- Data to examine:
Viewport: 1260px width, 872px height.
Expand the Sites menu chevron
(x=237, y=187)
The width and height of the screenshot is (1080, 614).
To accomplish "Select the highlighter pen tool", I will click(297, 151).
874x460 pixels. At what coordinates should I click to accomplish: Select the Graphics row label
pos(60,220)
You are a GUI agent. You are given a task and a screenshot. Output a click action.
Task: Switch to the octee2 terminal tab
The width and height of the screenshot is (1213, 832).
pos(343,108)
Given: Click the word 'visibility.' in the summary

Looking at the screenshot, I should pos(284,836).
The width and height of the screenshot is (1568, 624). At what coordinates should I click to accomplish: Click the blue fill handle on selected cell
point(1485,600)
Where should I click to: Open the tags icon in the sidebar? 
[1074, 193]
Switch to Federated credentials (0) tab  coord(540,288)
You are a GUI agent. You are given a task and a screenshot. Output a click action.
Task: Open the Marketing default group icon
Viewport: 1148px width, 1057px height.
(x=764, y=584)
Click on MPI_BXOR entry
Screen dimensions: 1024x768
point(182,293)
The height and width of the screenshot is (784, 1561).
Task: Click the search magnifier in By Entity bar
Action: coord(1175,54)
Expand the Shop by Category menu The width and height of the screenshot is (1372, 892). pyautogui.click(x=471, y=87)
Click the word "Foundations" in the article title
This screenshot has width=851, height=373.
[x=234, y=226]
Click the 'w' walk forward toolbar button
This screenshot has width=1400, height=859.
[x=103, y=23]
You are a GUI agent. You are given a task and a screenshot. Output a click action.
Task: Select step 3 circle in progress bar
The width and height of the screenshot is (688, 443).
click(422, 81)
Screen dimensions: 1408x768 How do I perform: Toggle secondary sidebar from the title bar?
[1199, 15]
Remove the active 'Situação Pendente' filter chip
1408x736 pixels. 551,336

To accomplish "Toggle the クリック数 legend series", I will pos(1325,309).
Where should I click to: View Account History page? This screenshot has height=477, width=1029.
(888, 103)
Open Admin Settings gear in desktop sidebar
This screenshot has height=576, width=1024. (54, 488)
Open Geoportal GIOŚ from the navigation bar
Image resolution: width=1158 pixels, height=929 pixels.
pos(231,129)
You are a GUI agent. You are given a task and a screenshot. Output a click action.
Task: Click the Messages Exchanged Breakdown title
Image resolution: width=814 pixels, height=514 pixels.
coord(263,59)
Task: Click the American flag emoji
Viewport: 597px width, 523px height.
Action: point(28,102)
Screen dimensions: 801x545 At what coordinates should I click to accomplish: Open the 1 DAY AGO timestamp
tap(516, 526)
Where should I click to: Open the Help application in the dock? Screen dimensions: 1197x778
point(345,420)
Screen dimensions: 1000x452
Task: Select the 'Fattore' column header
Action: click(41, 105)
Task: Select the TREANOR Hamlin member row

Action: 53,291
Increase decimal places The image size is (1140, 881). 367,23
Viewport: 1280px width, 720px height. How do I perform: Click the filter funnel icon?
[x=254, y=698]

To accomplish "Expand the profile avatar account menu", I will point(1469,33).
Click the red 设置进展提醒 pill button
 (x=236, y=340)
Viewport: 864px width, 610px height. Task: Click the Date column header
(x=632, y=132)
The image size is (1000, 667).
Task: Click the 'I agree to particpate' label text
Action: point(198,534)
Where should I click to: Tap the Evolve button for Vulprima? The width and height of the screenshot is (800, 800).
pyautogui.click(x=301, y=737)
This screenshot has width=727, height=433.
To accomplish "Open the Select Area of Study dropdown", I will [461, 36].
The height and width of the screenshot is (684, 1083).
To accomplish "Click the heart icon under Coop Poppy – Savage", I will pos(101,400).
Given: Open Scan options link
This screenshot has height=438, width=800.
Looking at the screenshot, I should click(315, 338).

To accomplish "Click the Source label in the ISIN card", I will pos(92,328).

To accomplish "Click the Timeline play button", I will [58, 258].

- Exercise brief:
All that is needed is a number: the count of lines in the listing that hold "Switch".

- Expected answer:
2